なお、マンホール内部が酸素欠乏状態となった原因として、下水道内に滞溜していた雨水に含まれる有機物の腐敗による酸素の消費と下水道管として敷設されていたヒューム管の雨水(酸性雨)による化学反応によりCO2が発生し、マンホール内の空気を置換したことが、推量される。
原因
(1) 第2種酸素欠乏危険作業主任者を選任し、作業方法の決定、作業の指揮等の職務を行わせること。(2) ホール内に、酸素濃度を測定することなく立ち入ったこと。
(3) 換気を行わなかったこと。
(4) 作業者に対して明確な作業指示が出されておらず、作業者が酸素欠乏危険場所であることを知らずに自己の判断で作業を行ったこと。

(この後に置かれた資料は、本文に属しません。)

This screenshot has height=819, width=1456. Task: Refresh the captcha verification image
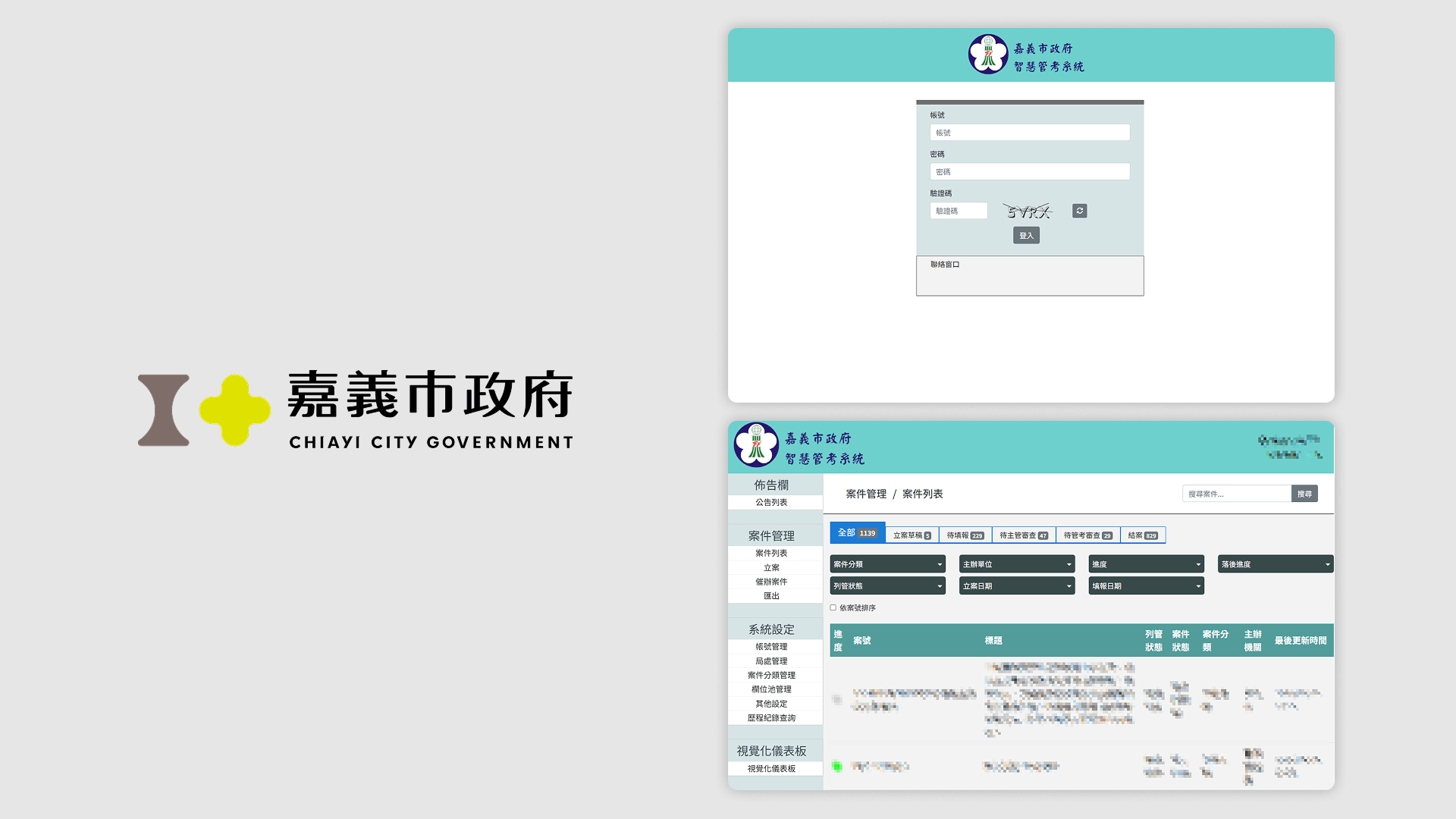pos(1079,210)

(5) 酸素欠乏等危険作業に従事する作業者に対する特別教育が実施されていなかったこと。
対策
(1) 第2種酸素欠乏危険作業主任者を選任し、作業方法の決定、作業の指揮等を行わせること。(2) 当該作業に就く作業者に対し、知識の不足から生ずる事故を防止するため、酸素欠乏危険作業に係る特別教育を実施すること。
(3) 酸素欠乏症にかかった作業者を酸素欠乏の場所において救出する場合は、空気呼吸器等を使用すること。
(4) 日常の安全衛生管理活動において作業を安全に遂行するための方法等について十分に検討を行い、作業手順等の周知を図ること。
(5) 現場における作業指揮命令系統を整備し、危険有害作業が作業者の勝手な判断で行われることのないように配慮すること。